Since I’m now in third year it was dawning on me just how many opportunities I had missed out on at uni, just because I couldn’t be bothered, or more precisely because I wanted the time by myself to work on my dreams. I’ve missed chances to work with big authors, just so that I could write songs which I never play live because I’m too scared that they’re too honest. I’ve missed guest lectures from people who could have taught me more about writing in the way I want to, just to contemplate plot themes that I’ve never continued. I just feel as if I may have missed out on that ‘something’ that could have helped me just sit down and write the novel which I’ve restarted like 3 times.

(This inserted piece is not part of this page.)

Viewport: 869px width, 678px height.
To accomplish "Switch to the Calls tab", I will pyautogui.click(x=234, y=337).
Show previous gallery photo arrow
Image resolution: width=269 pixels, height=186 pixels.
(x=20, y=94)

So, when I was thinking all these things over I realised that although I love uni, I haven’t really made the most out of it. It’s like that friend that keeps on trying to help you, but you just ignore because you think you’ve got it all covered. I kept on just thinking about the reasons why I started uni, which was generally to make the most out of my life. Then I started thinking about what I’ve actually done at uni – thinking that I’ve really let myself down. Uni is more than just attending lessons and submitting essays, it should be looked at as a whole new journey – a whole new experience. That’s just something which I seemed to have forgotten.
I’m not saying that I’ve done bad academically (I’m looking at getting a 2:1,) it’s just that I’ve neglected the whole ‘experience of it.’ I really should have just gone to those guest lectures. I should have just gone to those extra workshops with those amazing authors – that is where I’ve missed out. I looked at my degree as just a piece of paper, and in the end that’s led to me not enjoying my degree to the fullest level. I mean, I’m paying £9000 for this, why did I just waste so much time on things that I could of done for nothing?
Now after all of this, I feel that I should just come out with it: just make the most of your university. They all have so much more to offer than that 9am Monday morning lecture. It’s about guest workshops. It’s about networking. It’s about how you take those poems that you hate, and suddenly understand how it applies to you. That’s what I’m doing from now on. I may have started a couple of years later than I should of, but I’m already enjoying my whole uni experience a lot more, and because of that I’m attending more, understanding more and ultimately gaining more.
University is as much as you put into it.
I guess that’s where this post ends. Don’t be that third year student who looks back and wonders what they spent the past two years doing. Uni is as useful as you make it.